Six ans après la révolution, où en est la Tunisie ?

Elle ne faisait qu’endosser l’uniforme officiel d’un régime autiste, pour dicter la loi, le temps d’une rafle ordinaire… L’agente municipale Fadia Hamdi, en giflant Mohamed Bouazizi le vendeur de légumes ambulant, un certain 17 décembre 2010, alors que ce dernier ne faisait que protester contre la confiscation de sa balance, n’imaginait pas un seul instant le séisme planétaire qui allait s’ensuivre. En réponse, Bouazizi a transformé sa rage en flammes, au sens propre du terme. En s’immolant par le feu au vu et au su de tout le monde, il allait servir de modèle pour des centaines de jeunes en proie au désespoir depuis bien longtemps.

L’étincelle

Tout a commencé avec des manifestations pacifiques à Sidi Bouzid, regroupant des centaines de jeunes chômeurs se référant à Bouazizi, mais ces protestations se sont aussitôt transformées en heurts avec les forces de l’ordre, et se sont propagées dans la ville voisine de Kasserine et dans d’autres villes à travers le pays. Avec l’échec des autorités à stopper la machine des protestations, la colère populaire a fait tâche d’huile, atteignant les grandes villes côtières, notamment Sfax, Nabeul, et la capitale Tunis. Et le raz-de-marée a rapidement donné lieu à un chaos sécuritaire ponctué par des opérations de pillage visant des institutions publiques et privées, ce qui a accéléré le départ du président Zine Labidine Ben Ali, et la chute de son régime.

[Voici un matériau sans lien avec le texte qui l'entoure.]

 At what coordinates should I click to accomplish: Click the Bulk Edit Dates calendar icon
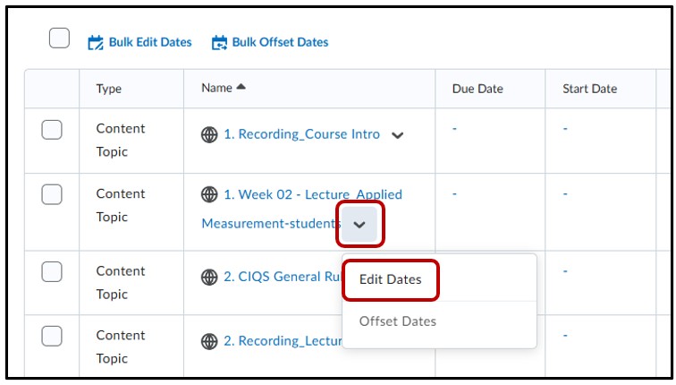96,42
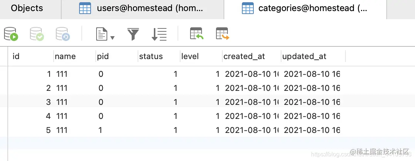Click the created_at column header
The width and height of the screenshot is (415, 161).
(x=252, y=56)
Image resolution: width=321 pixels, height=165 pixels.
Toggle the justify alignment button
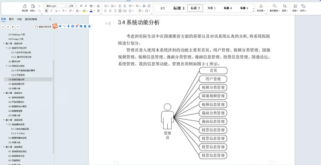pyautogui.click(x=120, y=11)
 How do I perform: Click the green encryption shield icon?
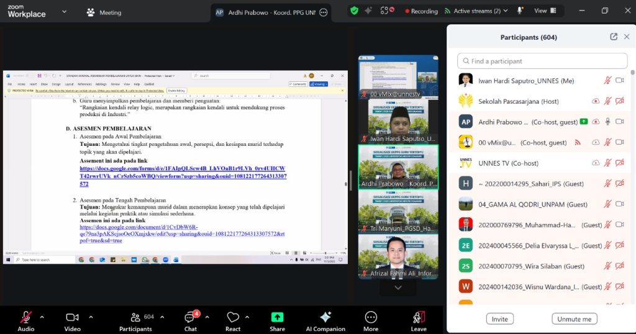(x=354, y=11)
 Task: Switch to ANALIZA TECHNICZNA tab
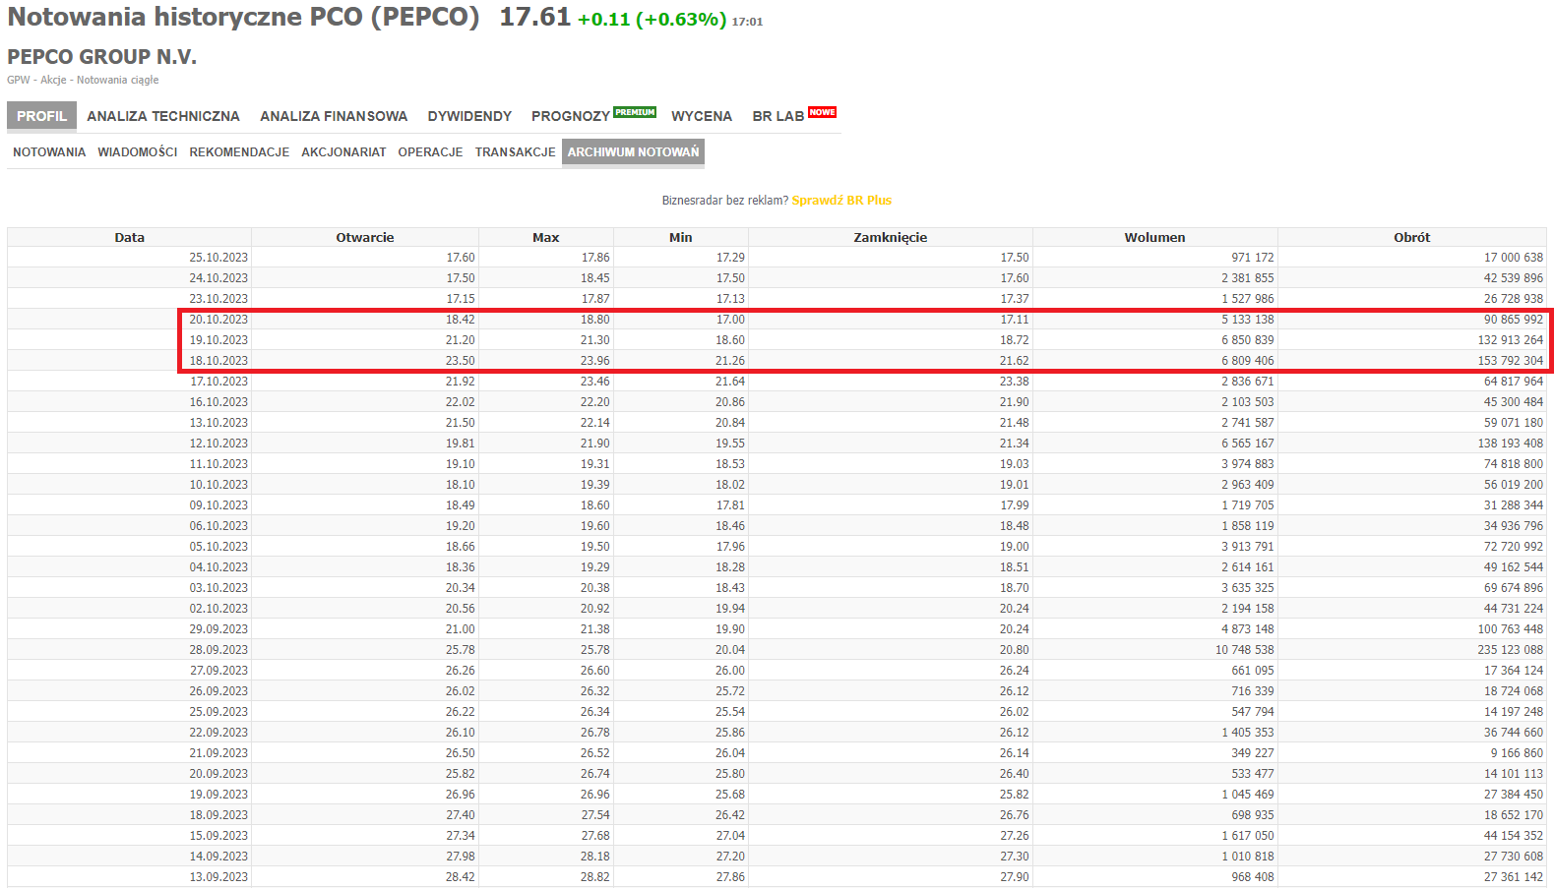tap(163, 116)
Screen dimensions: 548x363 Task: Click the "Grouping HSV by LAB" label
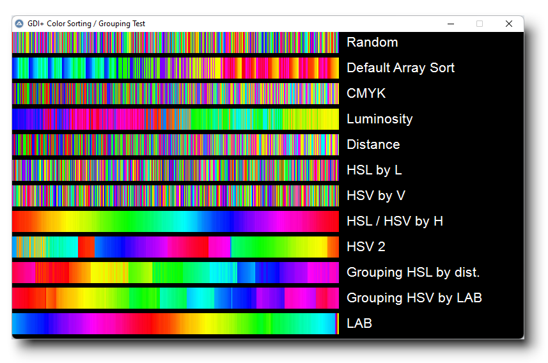(414, 298)
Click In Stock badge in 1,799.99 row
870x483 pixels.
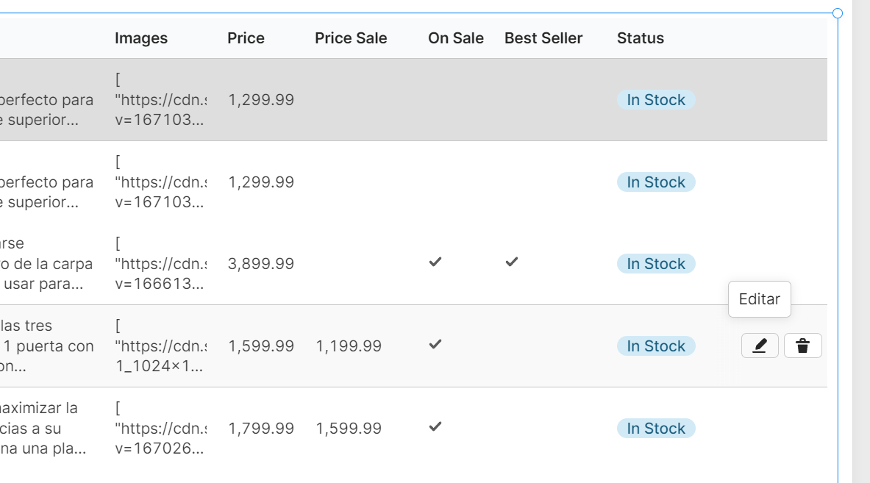coord(656,428)
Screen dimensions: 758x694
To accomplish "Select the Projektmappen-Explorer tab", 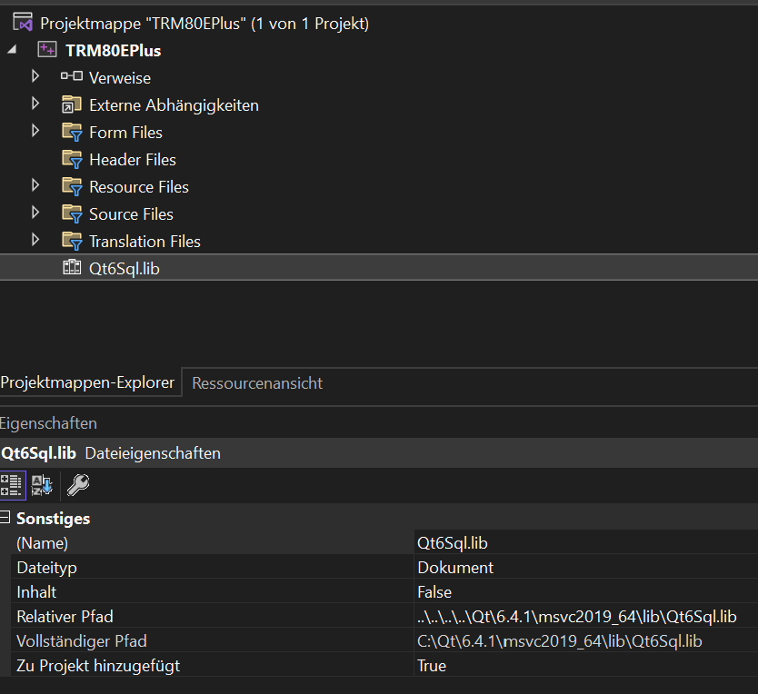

Bouazizi, déclencheur de la révolution, décédera 20 jours après s’être immolé. Son acte l’élèvera au rang d’icône pour les peuples arabes qui se sont, tour à tour, révoltés dans plusieurs pays, déboulonnant le régime de Hosni Moubarak en Egypte, celui de Mouammar Khadafi en Libye et celui de Ali Abdallah Saleh au Yémen.

Le message de Bouazizi, a, ainsi, dépassé les frontières de Sidi Bouzid et celles de la Tunisie, et le mot «dégage », scandé en masse par des millions de Tunisiens, est devenu un leitmotiv dans le monde arabe. Un mouvement salué et honoré jusque dans le monde occidental, la France ayant même érigé une statue de Bouazizi et donné son nom à une place du 14 ème arrondissement de Paris.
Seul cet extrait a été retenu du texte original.